New to thread hope i can get some help. 
 I have a pair of Murray built JC Higgins bikes I just bought and need help tying to figure out the age. I don't think they are all that old but the are in really good shape. Here is what i have. 
           JC Higgins  Classic Cruiser #'s on the left front tube is MOT 0775041 
           It has a jc higgins sticker for the front head badge           On the seat post tube it has a sticker at the bottom that has this info on it. 
           8-502OX1-062698-2
           502.47969
           98177
           1 800 251-8007 ( Murray phone #...... tried to call and it says briggs and straton bought out murray and no longer handles any murray buisness.)
           Lawrenceburg Tenn
Like i said i have a matched pair male and female bicycles they both are 26" and have the KENDA 26X2.125 WW tires. No fenders.?
They just look like they are in too good of shape to be old they look nearly new exept for the rusty wheels that has staind the white wall tires. Any help would be awsome! Thaks to all


----------



## jpromo (May 3, 2012)

Visuals of the bikes are actually more useful for dating them than the serials. Any chance you've got a picture of the pair? That should help a lot in being able to direct you


----------



## Adamtinkerer (May 5, 2012)

These are from some point in the 80s or 90s. Murray was having success with it's Monterey and other retro cruisers, so I assume Sears decided to cash in on that, and resurrect their JC Higgins sporting goods brand name, originally phased out after 1963. Still, pretty good bikes, compared to MIC Walmart junk!


----------



## jkent (May 5, 2012)

Thaks for the help!
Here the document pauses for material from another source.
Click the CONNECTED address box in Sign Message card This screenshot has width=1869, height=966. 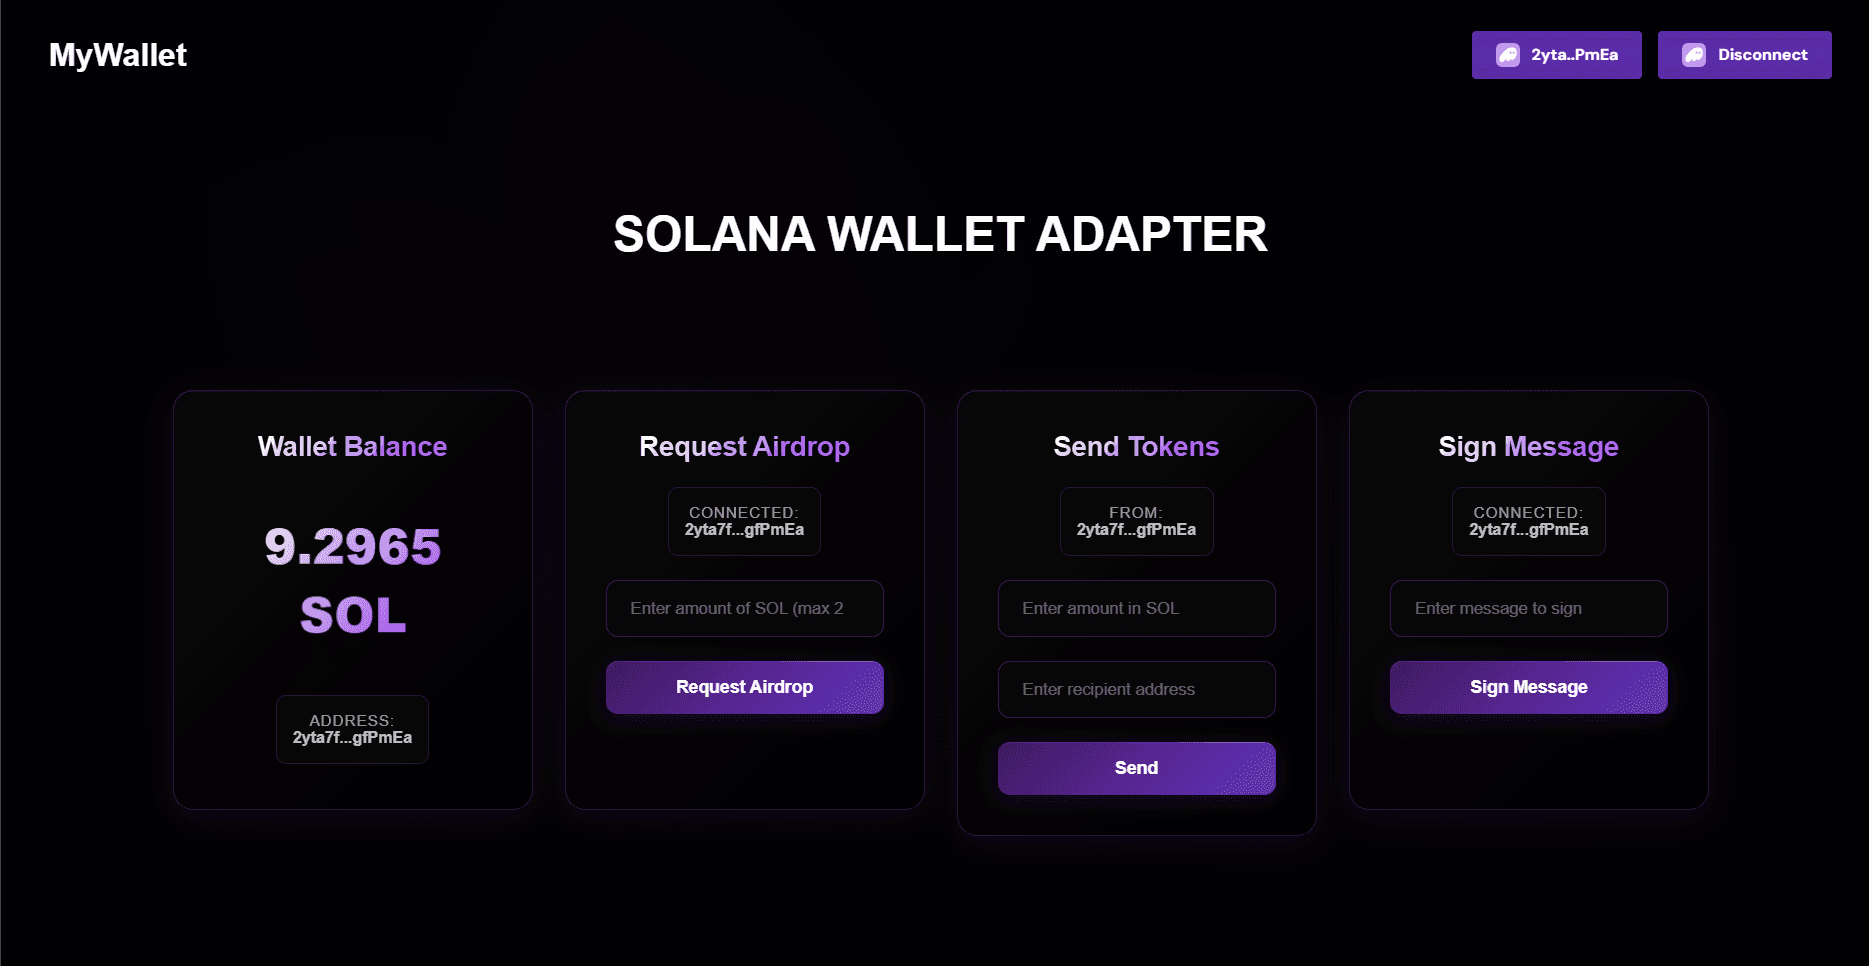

I have a couple Western Flyers that i could use some help on too  I'll post some pics soon maybe someone can figure out what these are. i think one is a columbia built western and the other is possibly a murray but not real sure.


----------



## hotrod62 (May 5, 2012)

i use to have a pair of the boys bikes that were just like the one you have. good bikes sold one right off and put a motor on the other  then sold it about a year later i think they were made in the 80's same color to nice bikes .............


----------